制御部211は、記憶部225や外部サーバ224から入力した情報に基づいてディスプレイ216や描画灯217から出力するための画像251を生成する画像生成部212と、情報の内容に応じて該情報を表示する表示部214を選択する表示先選択部213を含む。
表示先選択部213は、カメラ220が撮影したユーザUの画像と、外部サーバ224から取得したシェアカー2の利用情報に基づいて、ユーザUの顔認証を実施する。そして、ユーザUが検知できた場合に、表示する情報の内容と、表示する環境に応じて表示先を選択する。
表示先選択部213は、例えば、おもてなし画像「ようこそ!」のように、表示する情報の内容にセキュリティやプライバシーに関る情報を含まない場合には、ディスプレイ216または路面219のいずれかを表示先として選択する。また、表示先選択部213は、センサ221から入力した計測結果に基づき、路面219が表示環境として適しているか否かを判断する。表示環境として路面219が適さない場合としては、例えば、路面219に段差があって描画が崩れるおそれがある場合や、路面219が雨に濡れたり、雪が積もったりして、描画した情報が読み取りにくくなる場合が想定できる。
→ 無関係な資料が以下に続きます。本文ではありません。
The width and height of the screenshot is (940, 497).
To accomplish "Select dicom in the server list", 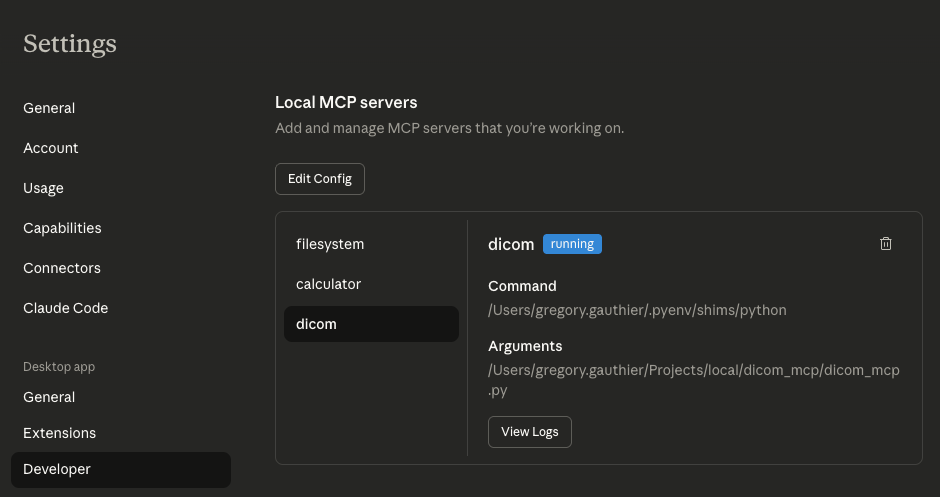I will [x=316, y=324].
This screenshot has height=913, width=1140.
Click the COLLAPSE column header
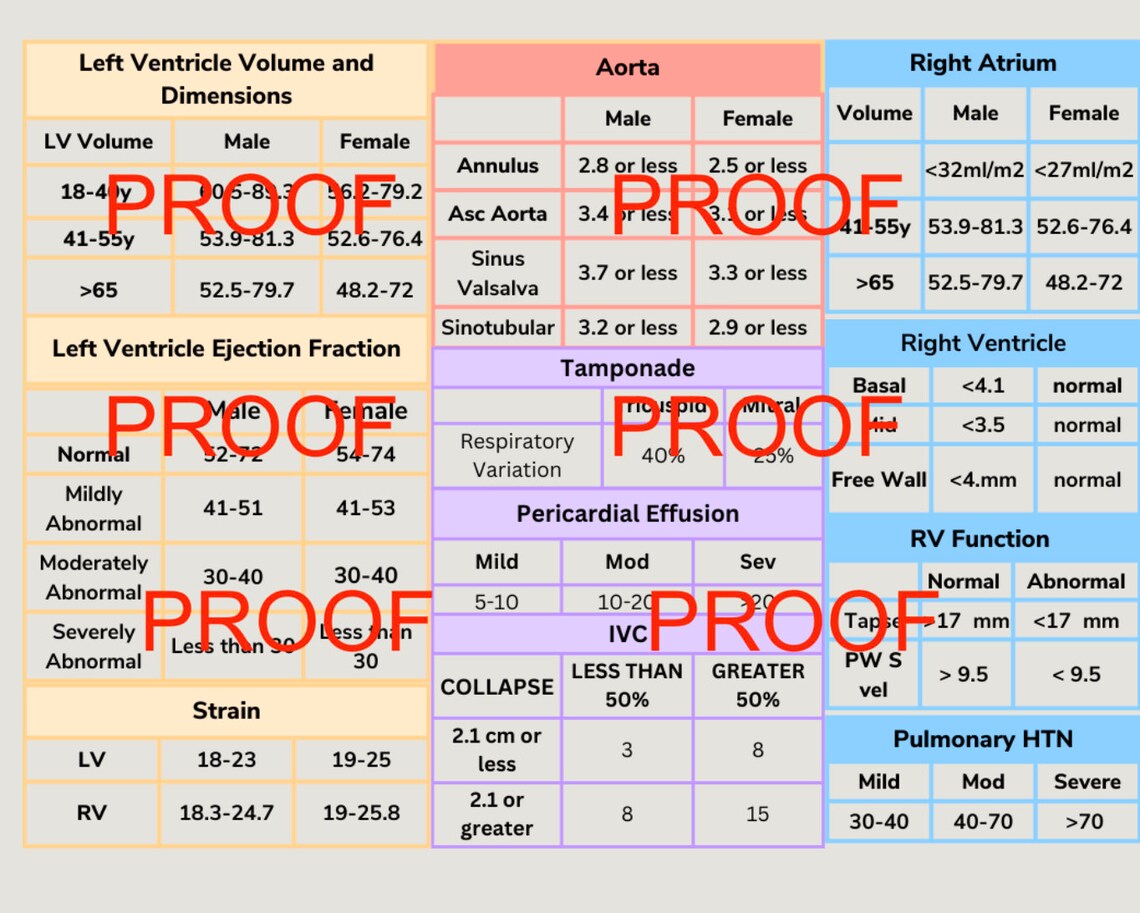point(497,686)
表示先選択部213は、路面219が被投影体215として適していると判断した場合には、描画灯217および路面219を表示先として選択する。このとき、画像生成部212では、ユーザUに向けて表示する情報に基づいて表示用の画像251を生成し、制御部211は、画像251を描画灯217に出力する。反対に路面219が被投影体215として適さないと判断した場合には、ディスプレイ216を表示先として選択する。この場合には、制御部211は、画像251を、ディスプレイ216に表示させる。
一方、取得した情報にセキュリティやプライバシーに関する情報が含まれている場合には(S203:Yes)、処理はセキュリティモードに移行する。まず、表示先選択部213は、ディスプレイに「手をかざしてください。」などの被投影体215に関するガイダンス252を表示する(S208)。表示先選択部213は、センサ221の計測結果に基づき被投影体215を検知した場合には(S209:Yes)、指定した被投影体215を表示先として選択し、制御部211は、描画灯217に画像251を出力する(S210,S211)。被投影体215を検知できなかった場合には(S209:No)、セキュリティモードでディスプレイ216に画像251を表示する(S212)。
以上の構成の車両用情報表示装置201によれば、センサ221が描画灯217の投影範囲Aに被投影体215としてのユーザの身体の少なくとも一部を検出した場合に、描画灯217が投影を開始するように構成したため、ユーザUは自身の身体で他人の目から隠しつつ情報を確認できる。このため、ユーザUのプライバシーやセキュリティに関する情報を他人が見難いように表示できるという効果を有する。